Já estava ansioso por Inglourious Basterds desde o dia em que se soube que ia ser feito. Mas disto não estava mesmo nada à espera. A incursão de Tarantino pelo tema da II Guerra Mundial, junção que só de si faz crescer água na boca, pode ser (repito: pode ser) um tremendo fiasco. Se é verdade que não devemos acreditar em tudo o que nos dizem, também não é menos verdade que alguma coisa deve certamente haver naquele filme para que a crítica não seja minimamente consensual. Não digo que a crítica devesse unanimemente aclamar Inglourious Basterds, mas uma coisa é dizer que o filme não excedeu todas as expectativas de um filme de Tarantino, outra um pouco diferente é alguns críticos terem desancado no filme como se não houvesse amanhã. O senhor do Guardian estava especialmente inspirado: The expression on my face in the auditorium as the lights finally went up was like that of the first-night's audience at Springtime for Hitler. Except that there is no one from Dusseldorf called Rolf to cheer us up.

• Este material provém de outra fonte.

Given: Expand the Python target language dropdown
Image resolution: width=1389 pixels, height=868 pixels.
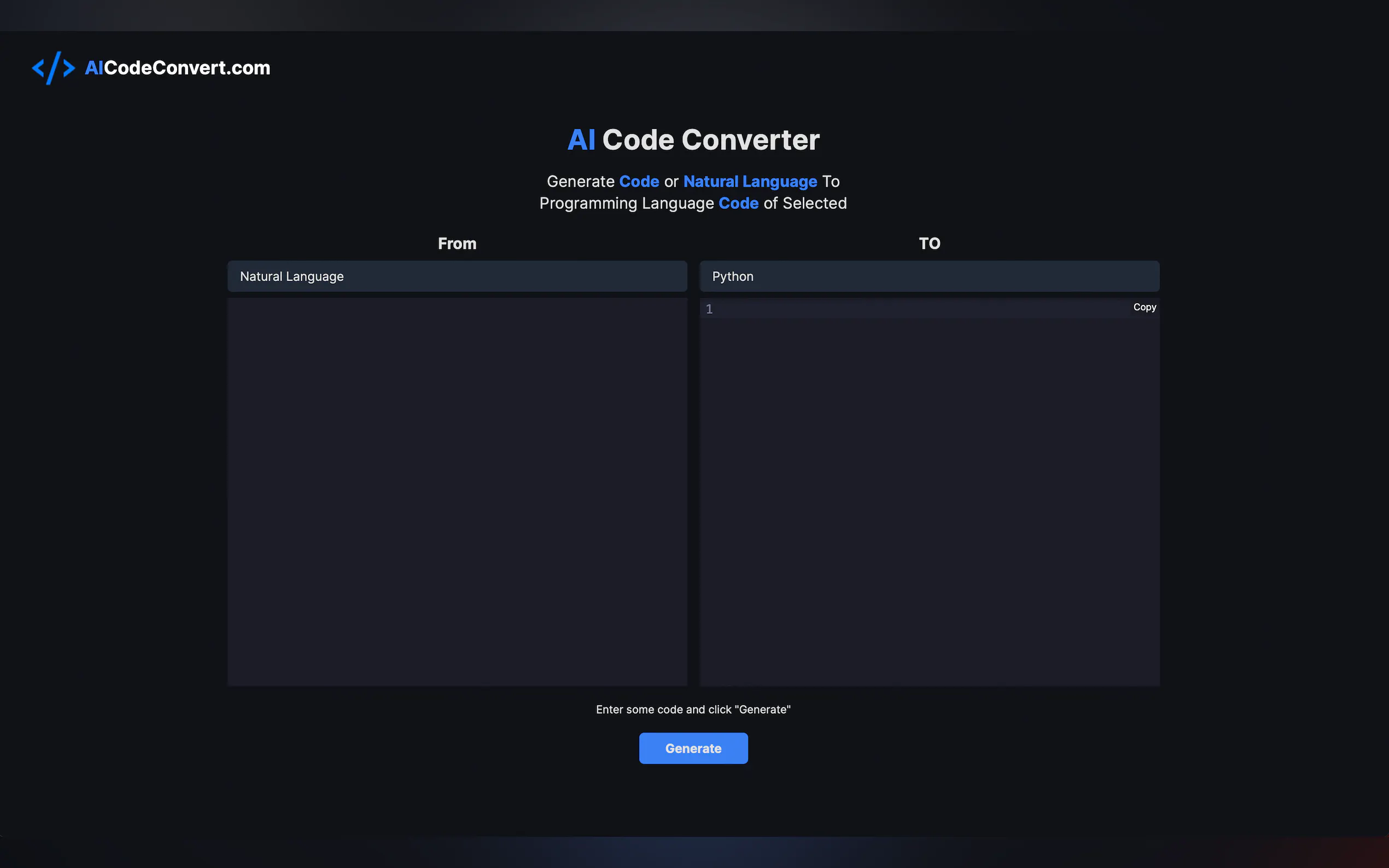Looking at the screenshot, I should coord(929,276).
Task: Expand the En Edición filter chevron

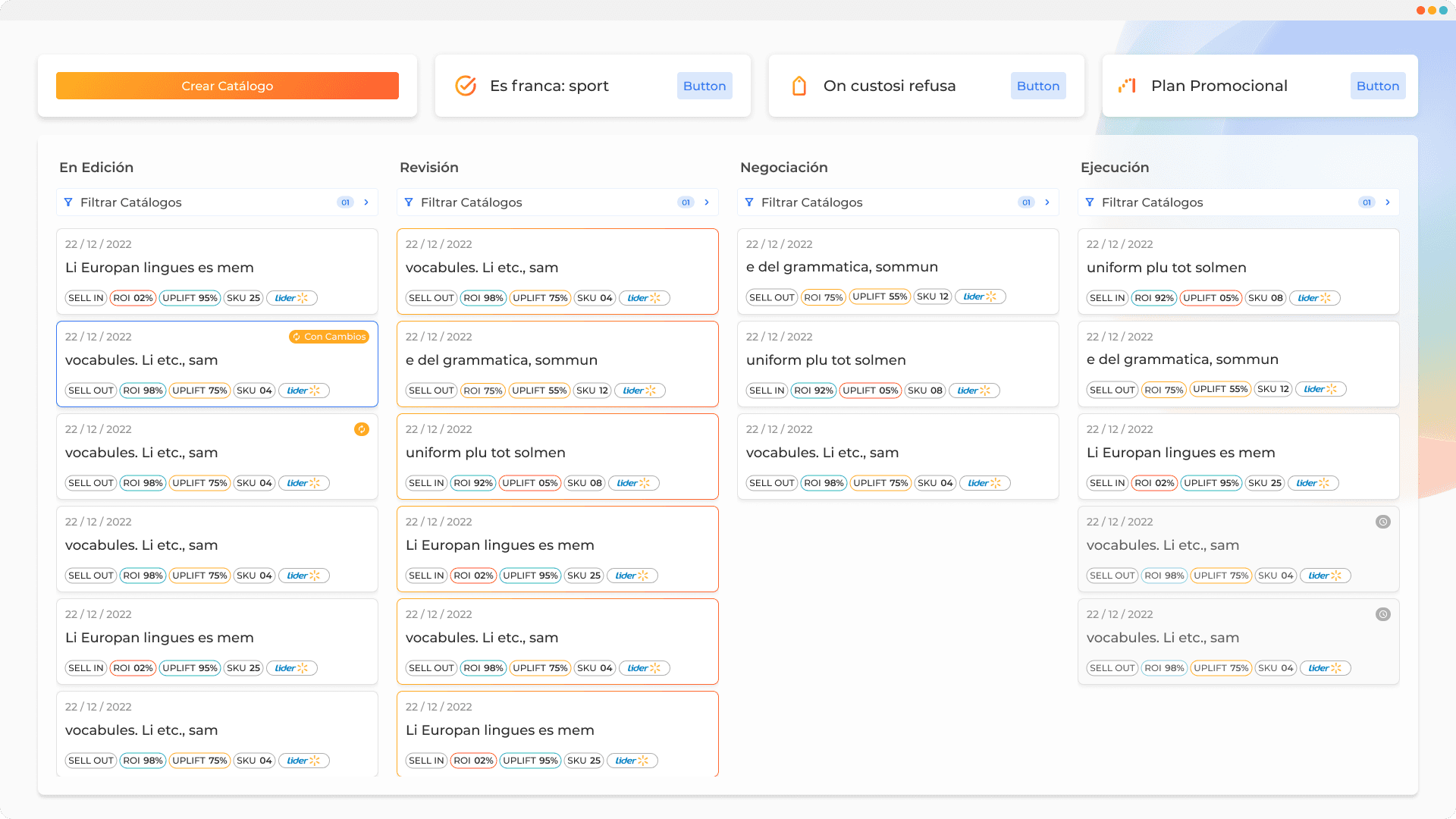Action: (366, 202)
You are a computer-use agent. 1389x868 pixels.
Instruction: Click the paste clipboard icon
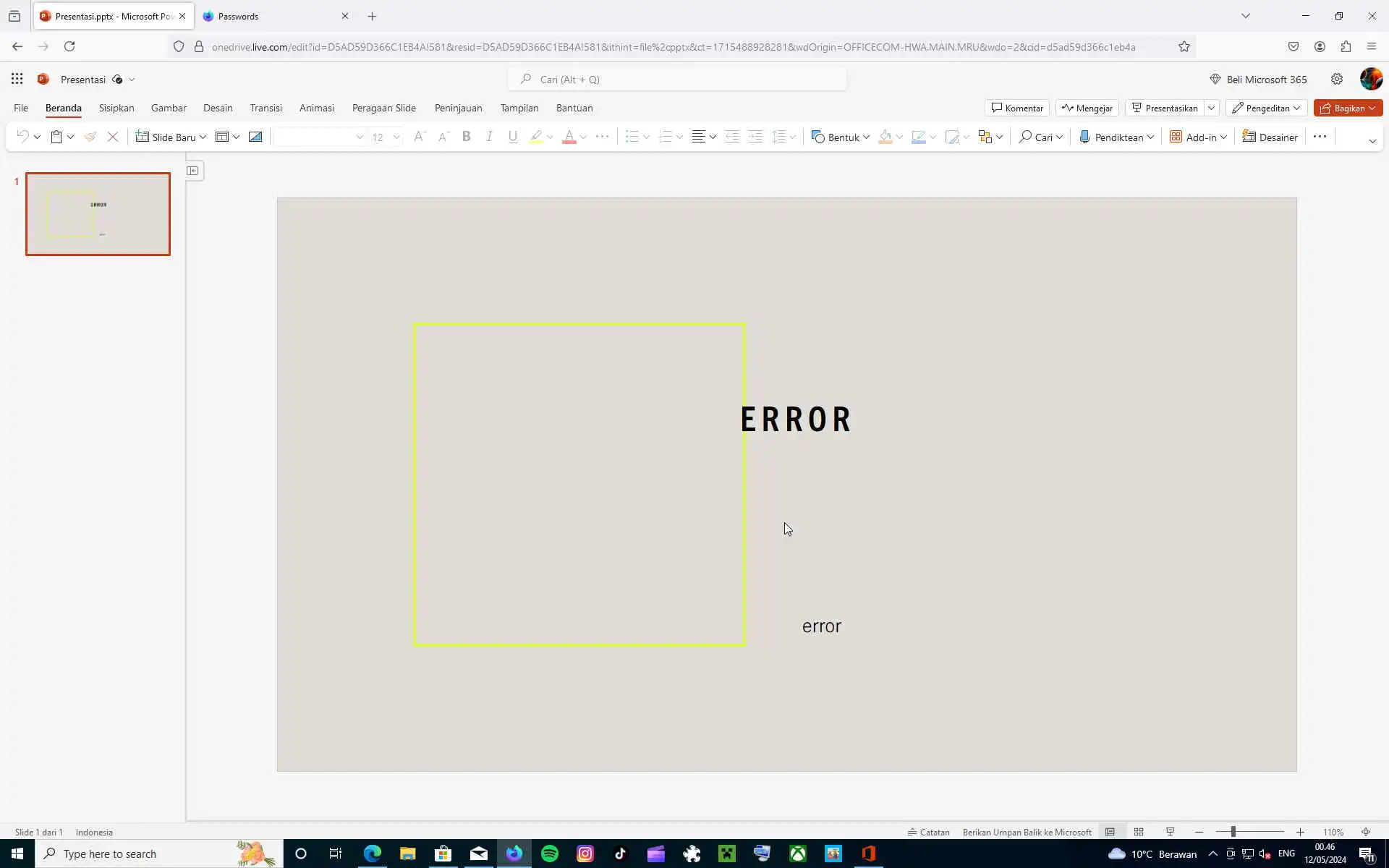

Não que os críticos saibam tudo, não que a sua palavra possua resquícios divinos, mas o desacordo face a Inglourious Basterds vem, mesmo que não se admita à boca cheia, pôr alguns a pensar se será mesmo possível que Tarantino tenha (pela primeira vez na sua carreira) posto o pé na poça.
Gosto de pensar que a ovação de 11 minutos a que o filme teve direito após a exibição em Cannes (o tal momento em que o senhor do Guardian deve ter tapado os ouvidos) seja justificada. Mas não posso deixar de estar como aquela expressão: Yo no creo en brujas pero que las hay... las hay.